Records from a dataset:
Start of Block

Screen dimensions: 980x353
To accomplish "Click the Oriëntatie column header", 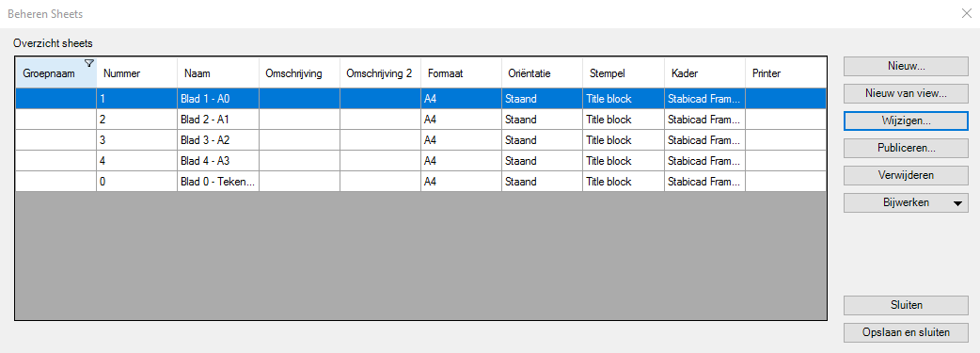I will point(542,73).
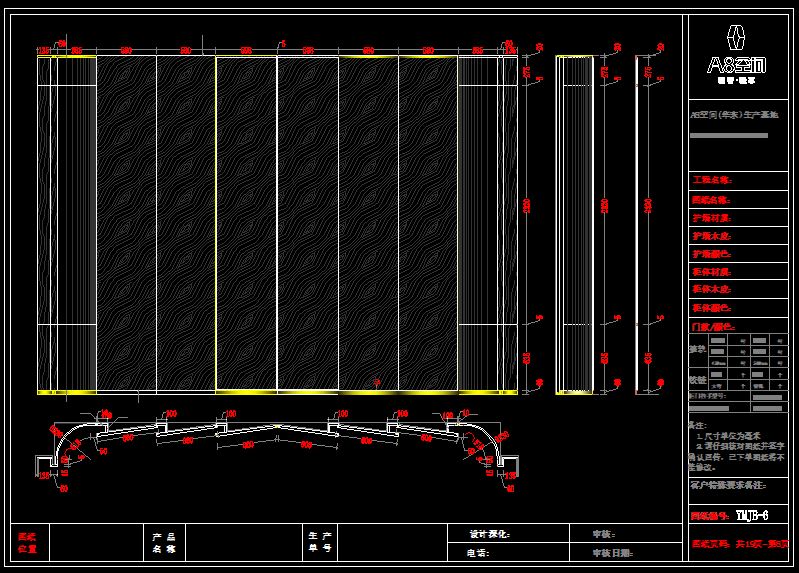Click the 护墙材质 label row
The height and width of the screenshot is (573, 799).
[712, 217]
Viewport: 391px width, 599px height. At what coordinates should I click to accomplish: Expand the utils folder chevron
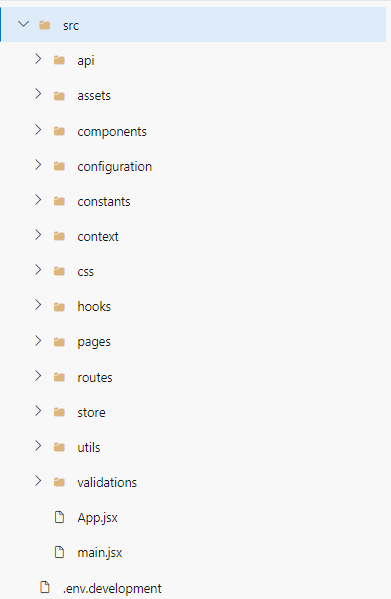[x=38, y=445]
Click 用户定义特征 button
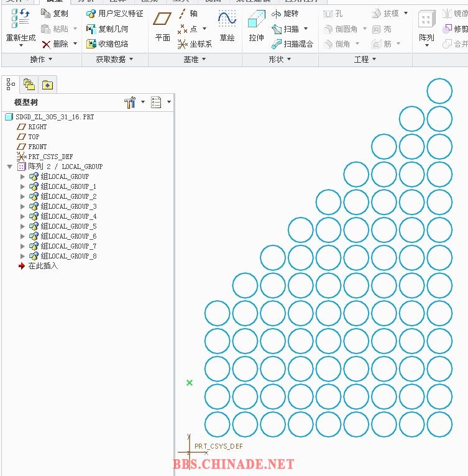 [x=114, y=14]
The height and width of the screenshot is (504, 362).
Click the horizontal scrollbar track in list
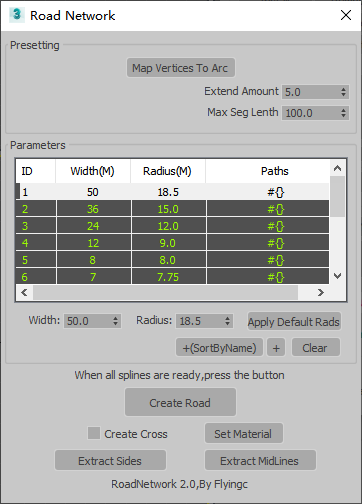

End of Block

▶ _TASK DESCRIPTION_
Copy out exactly the lines between the line containing "Click 用户定义特征 button" and the end of the entries, including both, and leave the pictures behind.

▶ _OUTPUT BELOW_
Click 用户定义特征 button
 [x=114, y=14]
The height and width of the screenshot is (504, 362).
Click the horizontal scrollbar track in list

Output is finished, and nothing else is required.